The 7D has a very similar Live View system to the 5D Mark II. If you're new to DSLRs and don't understand the terminology, basically Live View allows you to view the scene in front of you live on the LCD screen, rather than through the traditional optical viewfinder. This is an obvious attraction for compact camera users, who are familiar with holding the camera at arm's length and composing via the LCD screen. It's also appealing to macro shooters, for example, as it's often easier to view the screen than look through the viewfinder when the camera is mounted on a tripod at an awkward angle.

Thankfully Canon have made Live View much easier to actually turn on, with a new dedicated switch and Start/Stop to the right of the optical viewfinder which toggles between the Movie mode and Live View mode. When activated a grid line display and very useful live histogram can be enabled to help with composition and exposure, and you can zoom in by up to 10x magnification of the image displayed on the LCD screen. Focusing is achieved via the AF-On Lock button or the traditional method of half-pressing the shutter-button. Live View can also be controlled remotely using the supplied EOS utility software, which allows you to adjust settings and capture the image from a PC.

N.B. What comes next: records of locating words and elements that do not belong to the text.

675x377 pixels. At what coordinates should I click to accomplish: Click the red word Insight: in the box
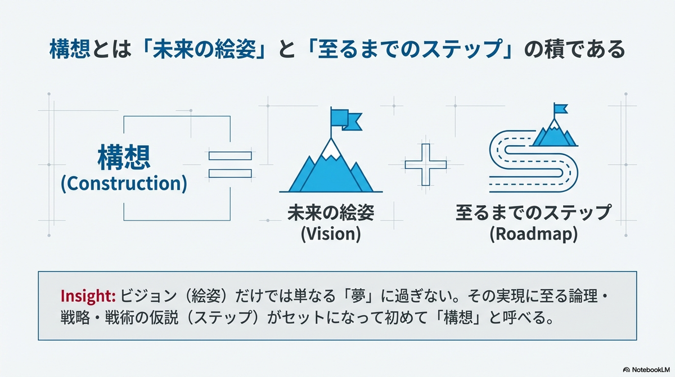(88, 296)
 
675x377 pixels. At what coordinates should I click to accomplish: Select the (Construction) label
(124, 183)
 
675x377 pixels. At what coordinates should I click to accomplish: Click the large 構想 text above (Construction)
(124, 158)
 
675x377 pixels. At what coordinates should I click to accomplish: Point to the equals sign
(230, 164)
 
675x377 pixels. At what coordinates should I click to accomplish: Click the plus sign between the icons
(426, 164)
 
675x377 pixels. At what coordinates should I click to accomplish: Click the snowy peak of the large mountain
(331, 149)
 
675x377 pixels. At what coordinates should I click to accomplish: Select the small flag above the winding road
(560, 109)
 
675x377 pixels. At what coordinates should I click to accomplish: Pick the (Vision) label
(331, 234)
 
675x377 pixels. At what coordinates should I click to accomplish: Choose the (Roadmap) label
(534, 234)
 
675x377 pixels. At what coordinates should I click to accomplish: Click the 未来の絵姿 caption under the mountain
(331, 213)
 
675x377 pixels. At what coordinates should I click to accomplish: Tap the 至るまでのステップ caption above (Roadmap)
(534, 213)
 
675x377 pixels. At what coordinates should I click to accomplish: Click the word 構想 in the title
(70, 48)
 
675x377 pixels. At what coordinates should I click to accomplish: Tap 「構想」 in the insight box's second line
(457, 317)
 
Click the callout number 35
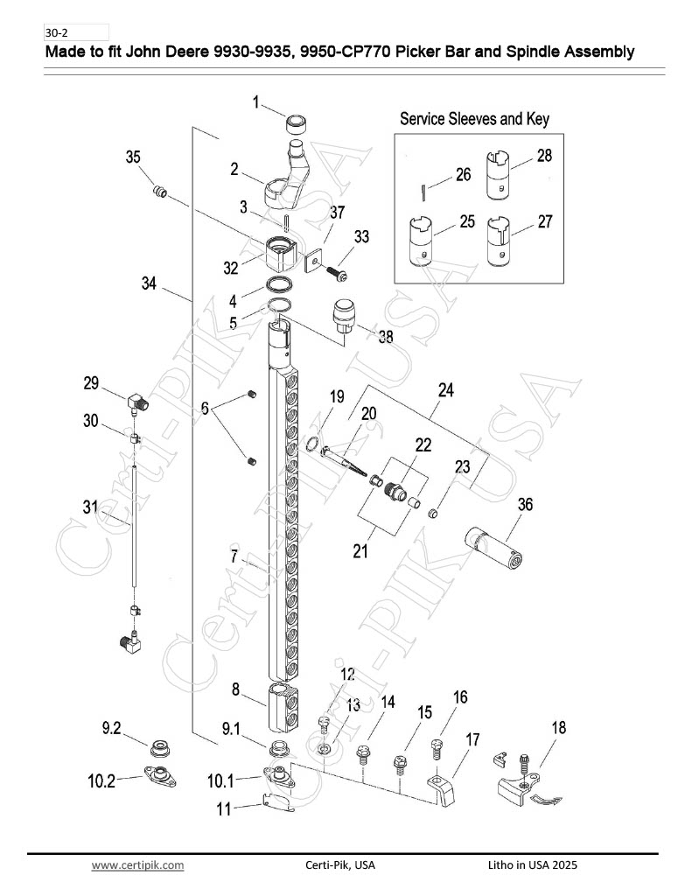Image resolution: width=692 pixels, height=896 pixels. coord(133,157)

The EOS 7D's Live View mode attempts to satisfy both the consumer and more technical user, with three types of focusing system on offer. The first, Quick AF, works by physically flipping the camera mirror to engage the auto-focus sensor, which then momentarily blanks the LCD screen and causes a physical sound, before the image is displayed after about 1 second. The other methods, Live AF and Live AF with Face Detection, use an image contrast auto-focus system, much like that used by point-and shoot compacts, the main benefits being the complete lack of noise during operation, and no LCD blackout. Unfortunately these are much slower than the Quick AF mode, taking over 3 seconds to focus on a clearly-defined subject in bright light, which I think will put off most users that are attracted by the promised point-and-shoot experience. On a more positive note, you can move the AF point around the screen, and the 7D I successfully detected faces in most situations.

Live View is also used for the 7D's movie mode. The 7D supports full 1080p HD - it can record high-definition, wide-screen video in 1920 x 1080 pixel resolution, at a frame rate of 24fps, in the Quicktime MOV format using the H.264 codec. The maximum size of a single video clip is either 4 gigabytes or one second below 30 minutes. You can also take either single or continuous stills during recording, with video capture continuing after the final still frame has been taken. Audio is recorded in linear PCM format without any compression. There's a built-in microphone on the front of the camera for mono recording, and also a socket on the side for connecting an external stereo microphone. It also has an HDMI port for playing back 1920 x 1080 still images on a HD TV. It uses the industry-standard HDMI mini-out connection, but note that you'll need to purchase a suitable cable separately. You can also still connect the 7D to a standard TV set via NTSC/PAL. The new Movie switch/button combination makes it a one-touch process to begin recording, a big improvement on the 5D Mark II's convoluted system.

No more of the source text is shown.